T-cell receptor clonotypic diversity and specialization in digestive system cancers

· Back to index

Why this research matters for cancer patients

Cancer immunotherapy has transformed treatment for many people, but it does not work equally well for everyone. This study looks deep into the "barcodes" of immune cells—T-cell receptors—inside tumors of the digestive system, including colorectal and gastric cancers. By reading these barcodes at large scale, the researchers show how the immune system recognizes tumors, how this recognition differs between cancer types, and how it changes when colorectal cancer spreads. These insights could help doctors better predict outcomes and design more precise, personalized immunotherapies.

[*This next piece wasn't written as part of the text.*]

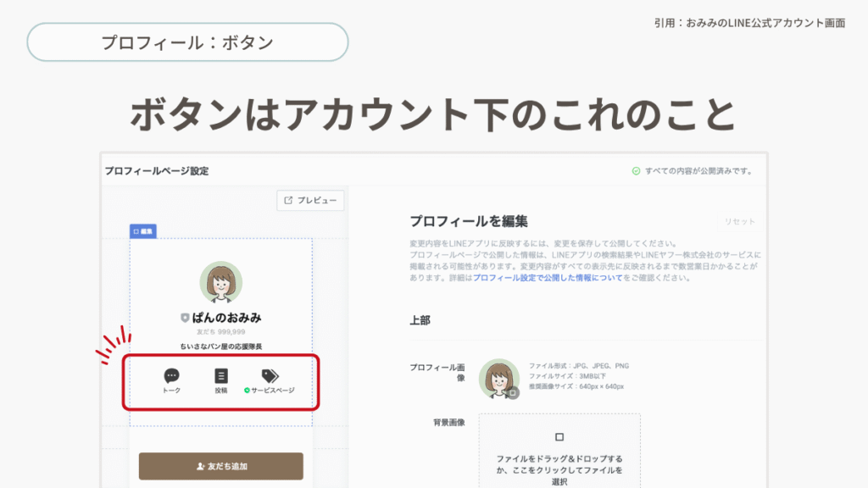The width and height of the screenshot is (868, 488).
Task: Click the ちいさなパン屋の応援隊長 status message
Action: point(220,346)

The immune system’s fingerprint inside tumors

T cells are the body’s targeted defenders, each carrying a unique receptor that lets it recognize specific abnormal cells, including cancer. The team sequenced T-cell receptors from 415 tumor samples taken from 145 patients with colorectal, gastric, and liver cancers, and combined this with detailed clinical information. They examined several receptor chains that define two key T-cell families: conventional αβ T cells, which drive most adaptive immune responses, and γδ T cells, which act more like rapid-response sentinels. They found that αβ T cells tended to form large, highly varied clones, while γδ T cells formed smaller, more specialized groups. Patients with more advanced disease, blood-vessel invasion, or distant spread had more complex T-cell receptor patterns, suggesting that tumor progression pushes the immune system into a broader, more complicated battle.

Figure 1
Figure 1.

Different cancers, different immune strategies

Although these tumors all arise in the digestive system, they do not attract or shape T cells in the same way. Colorectal cancers were enriched for particular combinations of receptor gene segments in the classic β chain, pointing to a strong role for conventional T cells. Gastric cancers, by contrast, showed heavier use of γδ T-cell receptors, hinting that these less-studied sentinels may play a special role in stomach tumors. When the researchers zoomed in on the most critical part of the receptor—the short loop that actually contacts targets—they found shared sequence patterns across cancer types, signs that T cells are being steered by common selective pressures. Yet there were also clear differences in length, amino-acid composition, and tiny recurring “motifs” that suggest each tumor type forces T cells to solve a slightly different recognition puzzle.

Shared and unique targets for immune attack

Using a global database of known T-cell–antigen pairs, the authors linked specific receptor patterns to their likely targets. Some antigens appeared in both colorectal and gastric cancers, including well-known drivers and immune-related proteins such as KRAS, SF3B1, BST2, and several classic cancer-testis antigens. These shared targets could support "pan-cancer" strategies that use the same immune tools across multiple tumor types. At the same time, each cancer type also showed its own private targets. Colorectal tumors were linked to antigens such as MAGEA10, WT1, and a fusion gene found only in cancer cells, while gastric tumors uniquely featured PABPC1, a protein involved in controlling messenger RNA. Such tumor-specific antigens are attractive candidates for highly selective vaccines or engineered T-cell therapies that spare healthy tissues.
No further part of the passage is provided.